Lisa: I knew I wanted to pursue a career in public interest work since my entry into law school. Growing up, both my family and schooling emphasized community service, which became very important to me. A career in public interest just seemed like a natural fit.

David: One experience in particular was a series of conversations I had with my first client in the Criminal Justice Clinic. He was incarcerated, and when I visited him I never came with good news. His unwavering gratitude in the face of his bleak circumstance made me unnervingly aware of the dire condition that public defense is in. My experience with that client left me with a desire to be a part of the movement that improves public defense, a movement that, thanks to organizations like Gideon’s Promise, is in full swing.

Why did you decide to apply to Gideon’s Promise?
Lisa: During my first year I watched the Gideon’s Army documentary and listened to a presentation by Jonathan Rapping, who founded Gideon’s Promise. After sitting through both, it was something I was interested in possibly doing after graduation. After doing criminal defense work at the clinic, everything just clicked and I knew I wanted to be a part of the program.
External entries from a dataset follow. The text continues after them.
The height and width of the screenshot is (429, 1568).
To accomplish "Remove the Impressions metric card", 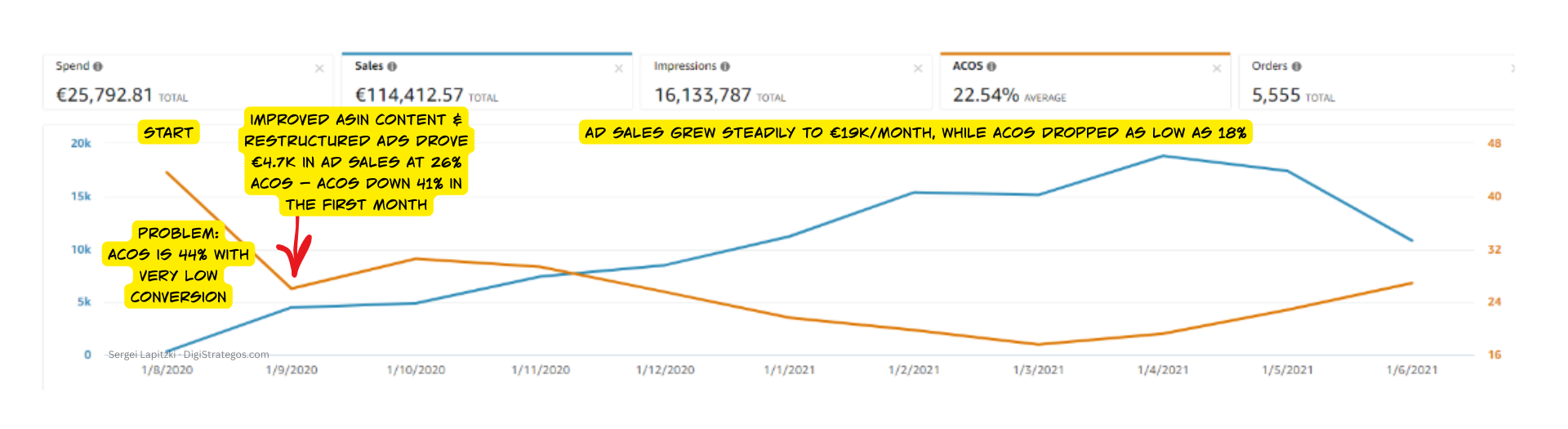I will (x=918, y=69).
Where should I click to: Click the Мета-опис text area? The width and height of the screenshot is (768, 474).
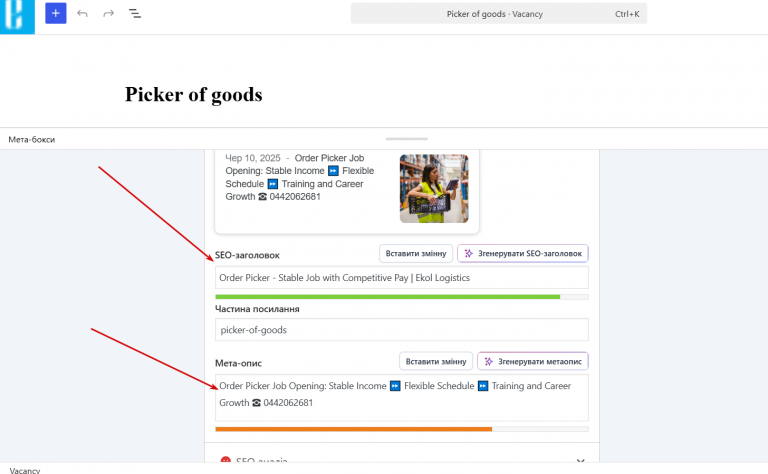[402, 398]
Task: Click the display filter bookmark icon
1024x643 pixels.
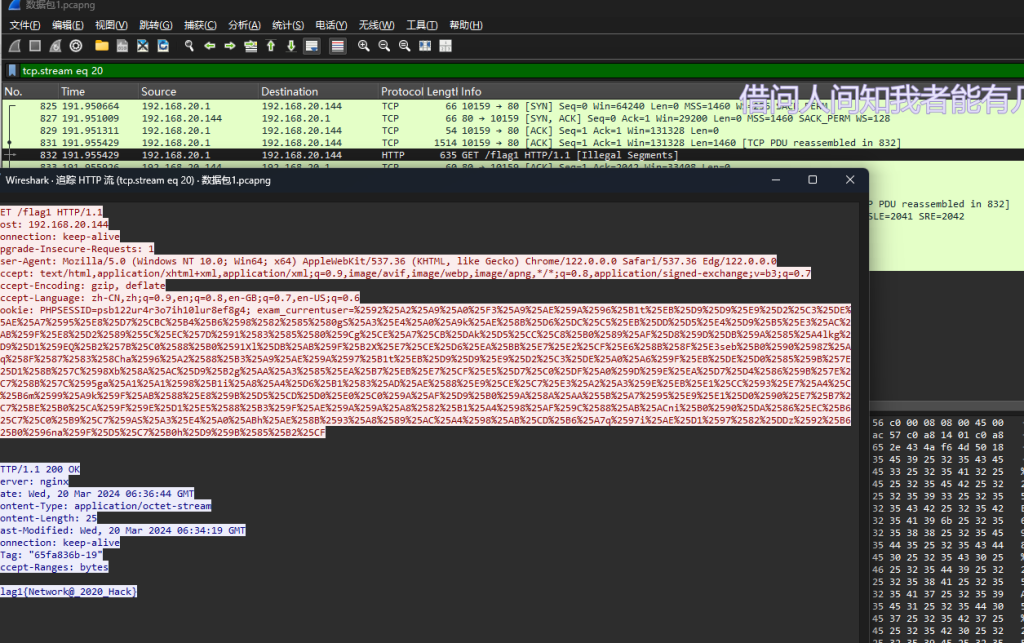Action: pos(12,71)
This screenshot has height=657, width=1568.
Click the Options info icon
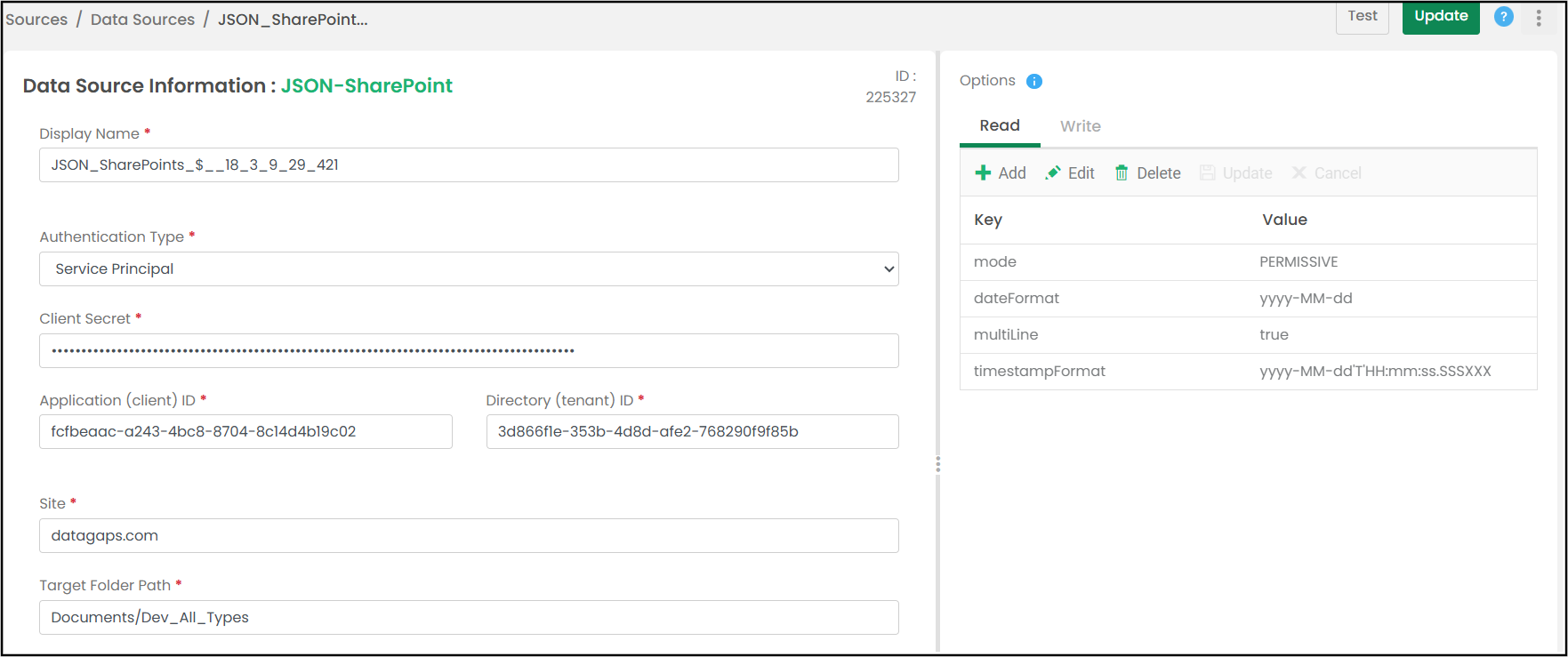click(1034, 81)
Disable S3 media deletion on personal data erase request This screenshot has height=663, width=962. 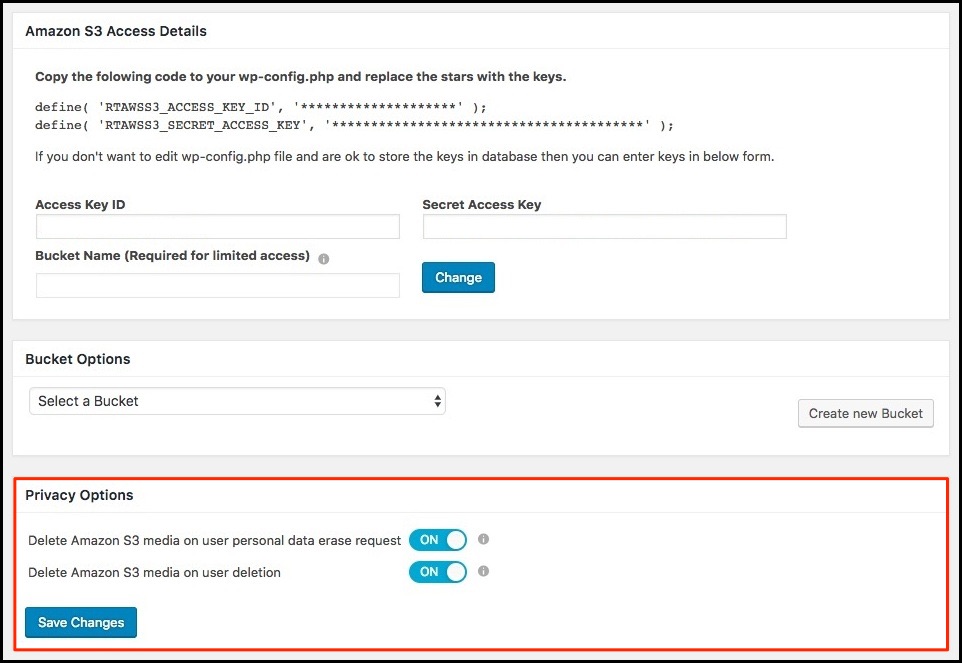pos(438,540)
David: I decided to apply to Gideon’s Promise because of the reputation they have and the amazing training they offer. The work that Gideon’s has done in training public defenders, new and old, and in pairing recent graduates with public defense offices across the country is, in my mind, the tip of the spear that is the public defense revolution. Also, the work [or “And the work] they have done in helping shape the client-centered ethos of modern public defense is truly inspiring. In short, applying to Gideon’s was a no-brainer.

How did working in the clinic prepare you for the program?
Lisa: The clinic gave me the foundation I needed to work in criminal defense. I learned the various laws and statutes pertinent to working in this field, as well as client interviewing, managing a small caseload, motion writing, and negotiating with a prosecutor. I don’t think I would have had the confidence to interview with Gideon’s Promise, let alone work in this area, without the work I have done in the clinic and everything Professor Nevins had taught me.

David: My time as a member of the clinic was invaluable. The standard of practice set by Professor Nevins is something I will strive to meet throughout my career. Of all the things she has taught me, the one I value most is her commitment to her clients. I truly believe that the bedrock on which public defense must be built is respect for the client, and thanks to Professor Nevins I will never forget the duty I owe to my clients.

What are you most looking forward to in your new job?
Lisa: I am most excited for the new types of cases I will get to handle in my office. I am also very excited to live in Sioux Falls, South Dakota. It is a beautiful city that has a lot to offer.

David: I am most excited about meeting my clients. My experience has afforded me the opportunity to see firsthand the effect the work can have on a client’s life. I was lucky enough to see Lafayette and work a bit down there over spring break, and I almost immediately fell in love with the city.